Consider the unit circle $\mathbb{S}^1 \subset \mathbb{R}^2$. Let $\nu$ be the uniform measure on $\mathbb{S}^1$. Then there is an orthonormal basis for $L^2(\mathbb{S}^1,\nu)$, namely $\{1,z,\overline{z},z^2,\overline{z^2},\ldots\}$ for which the Riemann-Lebesgue lemma is true. That is, if $g\in L^2(\mathbb{S}^1,\nu)$, then we have $$ \lim_{n \rightarrow \infty} \int_{\mathbb{S}^1} f_n(z)~ g(z)~ d\nu(z) =0, $$ for $f_n(z) = z^n$ or $\overline{z^n}$.

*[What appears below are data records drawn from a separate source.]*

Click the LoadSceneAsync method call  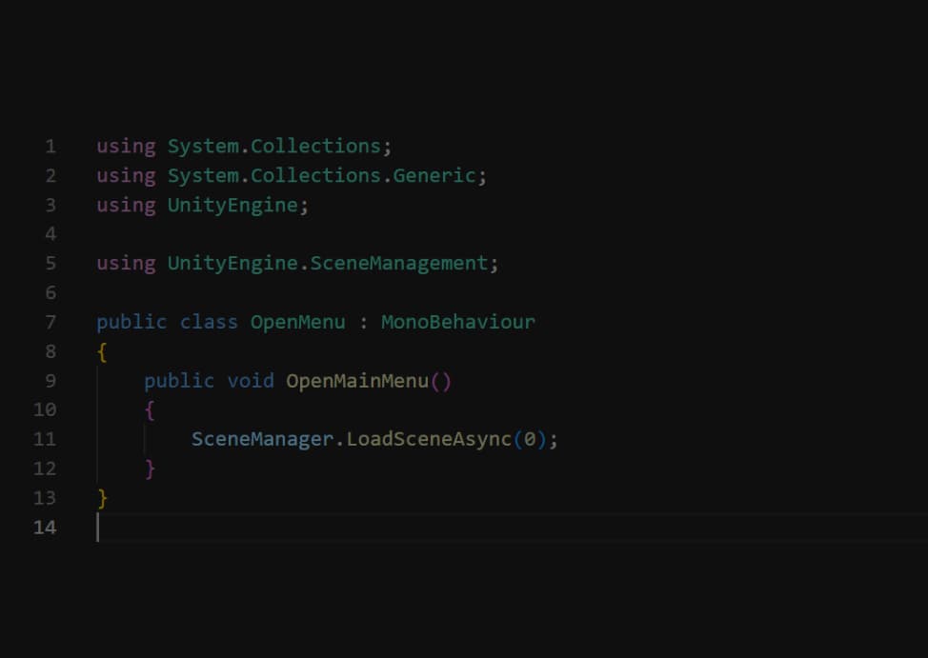click(x=429, y=439)
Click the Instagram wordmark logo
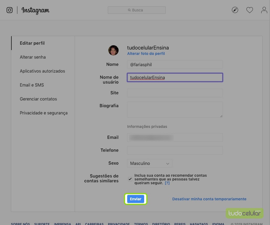The width and height of the screenshot is (270, 225). [35, 10]
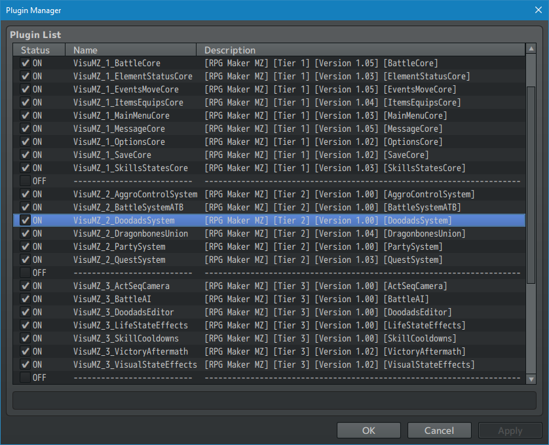Uncheck the VisuMZ_1_BattleCore plugin checkbox
This screenshot has width=549, height=445.
click(26, 64)
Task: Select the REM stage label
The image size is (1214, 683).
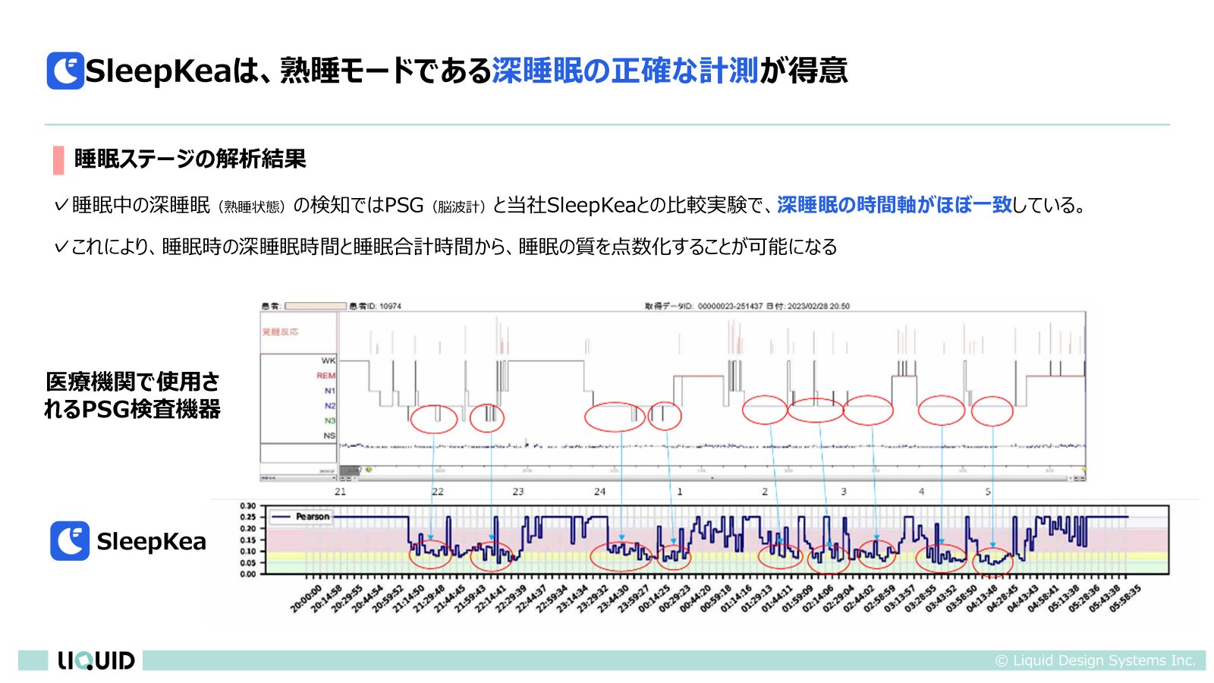Action: coord(326,376)
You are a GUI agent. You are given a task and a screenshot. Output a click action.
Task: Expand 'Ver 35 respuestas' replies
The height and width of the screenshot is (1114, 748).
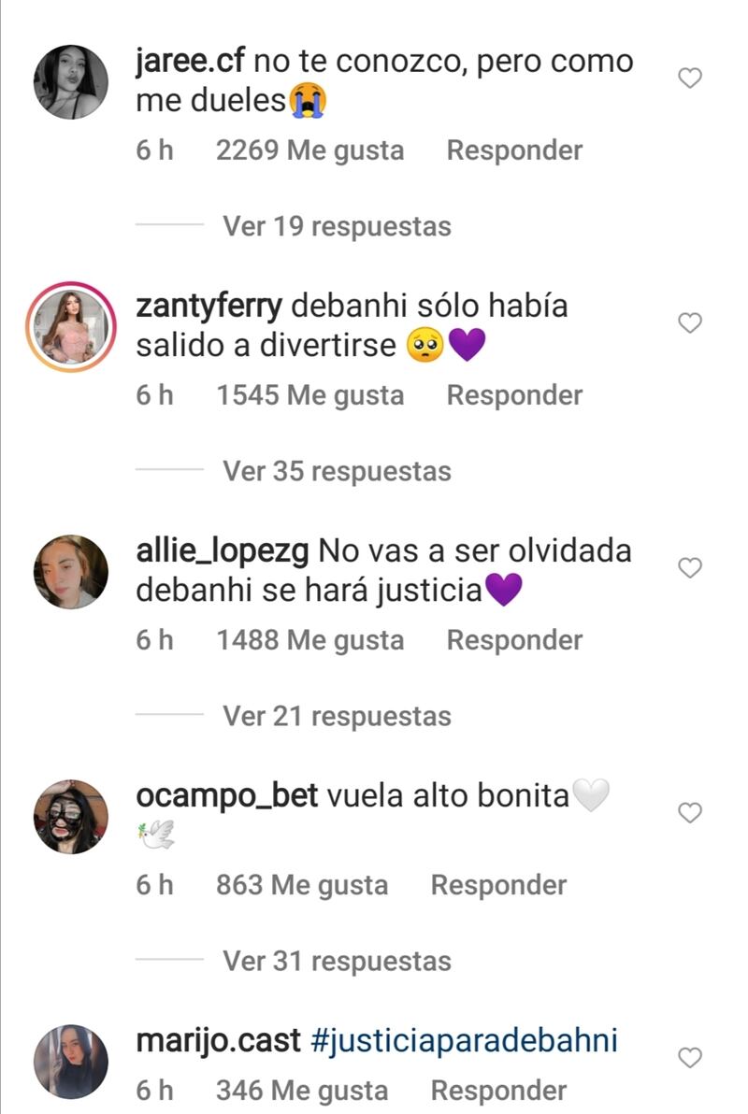[337, 471]
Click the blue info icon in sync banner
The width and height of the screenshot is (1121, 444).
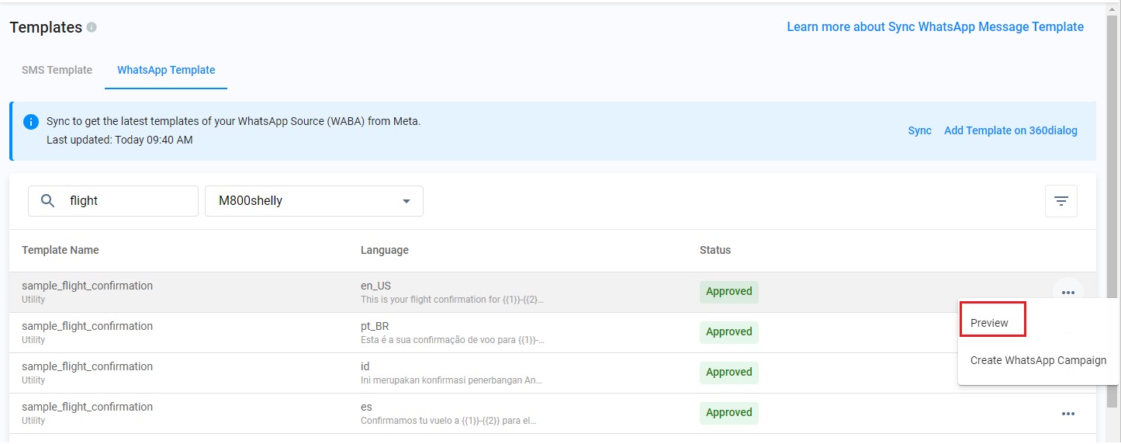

My question: Suppose $\mu$ is an arbitrary Borel probability measure (whose support is not a finite set) on $\mathbb{S}^1$. Is it possible to find an orthonormal basis for $L^2(\mathbb{S}^1,\mu)$, namely $\{f_n\}_{n\geq 1}$, such that for every $g\in L^2(\mathbb{S}^1,\mu)$ $$ \lim_{n \rightarrow \infty} \int_{\mathbb{S}^1} f_n(z)~ g(z)~ d\mu(z)=0? $$
Remark: For $\mu$ supported on a countable set $\{a_n\}_{n\geq 1}$ with $p_n = \mu(a_n) >0$, the natural choice of ONB, namely $\{\frac{1}{\sqrt{p_n}}\delta_{a_n}\}_{n \geq 1}$ works.
Thanks!
Since $\mathscr{B}(\mathbb{S}^1)$ is countable generated, $L_2(\mathbb{S}^1,\mathscr{B}(\mathbb{S}^1),\mu)$ is separable. Once you have a countable dense set $\{\phi_n:n\in\mathbb{N}\}$, you can obtained an orthonormal basis by Gram-Schmidt orthogonalization. In fact, as $\{e^{-\pi n\theta i},n\in\mathbb{Z}\}$ is uniformly dense (by the Stone Weierstrass theorem), it will also be dense in $L_2$. You can then use GS-method to find an orthonormal basis.
Riemann-Lebesgue will follow from Parseval's theorem.